I have a data frame consisting of a .csv import that contains n number of trials. Trials are arranged by column with a header (wavelength1 for trial 1, wavelength2 for trial 2 etc.) We're tracking the absorption of a solution over time during a chemical reaction. You can see a SS of the excel file in the link. Trials are grouped in to threes (with g of sugar being the IDV and the absorbance in nm being the DV). For each trial:
I need to determine what the maximum and minimum values are. This can of course be done using max() and min() but when we are sampling every 0.25 seconds, the data can be noisy, meaning that I have to smooth it out. I have already built a function to do that. We're also probably just going to sample every one second as it's much smoother anyway.
Each group of three trials needs to be plotted on the same graph for comparison. n number of trials will create n/3 graphs.
I'm coming from an intermediate background in MATLAB. This is not something I was ever able to figure out in there, either.
What have I done so far?
I have attempted to make a list out of the header for each trial, and then use use a for loop to move through the data using the df.column_name command:
data = pd.read_csv('data.csv')
col_name = data.columns.values
print(col_name)
for i in col_name:
print(data.col_name[i])
The code works up to the 4th line, where it returns the error: AttributeError: 'DataFrame' object has no attribute 'col_name'. Here is where I would like to make a series or set (whatever it's called here) with all of the values from the wavelength1 trial to plot/manipulate/etc. It's worth noting that I have gotten the multiple plots and multiple lines to work manually: but I want to automate it as that's ofc the point of coding. Here's one out of four graphs of the 'manual' version:
import pandas as pd
import matplotlib.pyplot as plt
#import matplotlib as matplotlib
data = pd.read_csv('data.csv')
plt.close("all")
n_rows = 2
n_columns = 2
#initialize figure
figure_size = (30,15)
font_size = 13
f, ([plt1, plt2], [plt3, plt4]) = plt.subplots(n_rows,n_columns, figsize = figure_size)
#plot first three runs
x=data.time1
y=data.wavelength1
plt1.plot(x,y, label='Trial 1')
x=data.time2
y=data.wavelength2
plt1.plot(x,y,label='Trial 2')
plt1.set_title('0.3g Glucose', fontweight="bold", size=font_size)
x=data.time3
y=data.wavelength3
plt1.plot(x,y,label='Trial 3')
plt1.set_ylabel('Wavelength (nm)', fontsize = font_size)
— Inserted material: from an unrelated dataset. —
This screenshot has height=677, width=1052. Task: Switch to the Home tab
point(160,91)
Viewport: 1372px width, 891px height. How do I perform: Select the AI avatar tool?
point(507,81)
plt1.set_xlabel('Time (s)', fontsize = font_size)
plt1.legend(fontsize=font_size)
My first thought was just to do:
for i in range (0,num_col):
plot(time,data.wavelength(i))
But this does not work. I'm sure it's something quite simple but it is escaping me.
Example data:
https://ufile.io/ac226vma
Thanks in advance!
[1]: https://i.stack.imgur.com/gMtBN.png
Analysis
I need to determine what the maximum and minimum values are.
Since you want the largest value within each trial, and each trial is represented by one column, you can use DataFrame.min() to get the smallest value in each column. If you want to know the index of the smallest value, you can throw in idxmin() too. Same idea with max.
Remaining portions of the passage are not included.